Littérature asiatique

  • Les mots justes et doux d’une maman pour endormir son petit. Un hymne à la nature porté par des illustrations oniriques d’une grande beauté ! Un livre tendre comme une berceuse.La nuit tombe. Une maison perdue dans la nature, une fenêtre allumée. Aussitôt après, le lecteur se retrouve sur le seuil de la porte et est invité à partager un beau moment d’intimité entre une maman et son petit au coucher. Pour le bercer, allongée sur un tatami, elle évoque avec douceur les animaux qui l’entourent : « La vache ne fait plus de bruit, dans l’étable s’est endormie ; les grenouilles ne font plus de bruit. Dans l’herbe se sont endormies… ». Grâce à la force évocatrice de son chant, elle transporte littéralement son petit et par là-même le lecteur à la rencontre de l’oiseau, de la vache, des poules… Dans les bras de maman, tout est possible, qu’il s’agisse de voler dans les airs ou de nager au fond des mers...Des illustrations oniriques, camaïeu de bleu et vert confèrent à cet album une atmosphère étrange, magique. Quelques traits de crayon, légers, fixent à peine le décor comme pour accentuer l’aspect irréel et renforcer l’attention portée aux personnages que sont la mère, l’enfant, les animaux et la nature. On est sous le charme de cet enfant aux joues roses qui s’abandonne à l’écoute de sa maman. Beaucoup de tendresse se dégagent des personnages et de leur corps à corps. Un bel album, entre rêve et réalité, entre chien et loup, à lire à son petit quand il est l’heure de dormir…

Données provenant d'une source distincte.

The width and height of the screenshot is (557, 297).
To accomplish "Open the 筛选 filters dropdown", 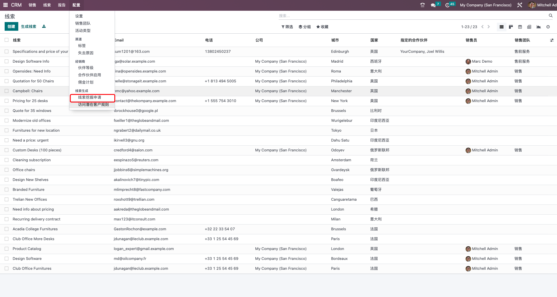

  • Un nouvel album coréen ! Un ton étonnant, mélange de sagesse et d'humour, de réalisme et de rêve, de tradition et de modernité.

    - Quand tu seras grand, tu seras tailleur de pierre comme ton père ?
    - Ah non, surtout pas tailleur de pierre ! Moi, quand je serai grand, je serai riche, très riche. Et j'irai à la chasse tous les jours !
    - Si tu vas à la chasse, moi je serai le soleil pour te faire suer à grosses gouttes !

    Cet échange banal s'il en est, et si bien senti, entre deux gamins devient vite une véritable joute verbale. Comme il est difficile parfois d'accepter le métier de son père ! Devenir tailleur de pierre n'a rien de bien exaltant. On se sent vite jugé sous le regard des copains. Et comme il est facile de rêver de richesses !

    Mais une fois posé ce point de départ particulièrement réaliste, les deux copains vont s'affronter à coups de menaces métaphoriques, belles et poétiques, empruntées auxcontes traditionnels. Le soleil cherche à nuire au chasseur, puis vient le nuage, le vent, le mur, la souris, le tigre, la pierre, pour finir par une pirouette magnifique sur le tailleur de pierre ! Et le fils du tailleur de pierre va finir par voir la beauté du métier paternel et par être fier de son père, eh oui ! La dernière image est d'ailleurs pure merveille qui montre la pierre taillée par le père devenue bouddha. Et le père s'en va, son outil sous le bras et son fils à ses côtés, heureux.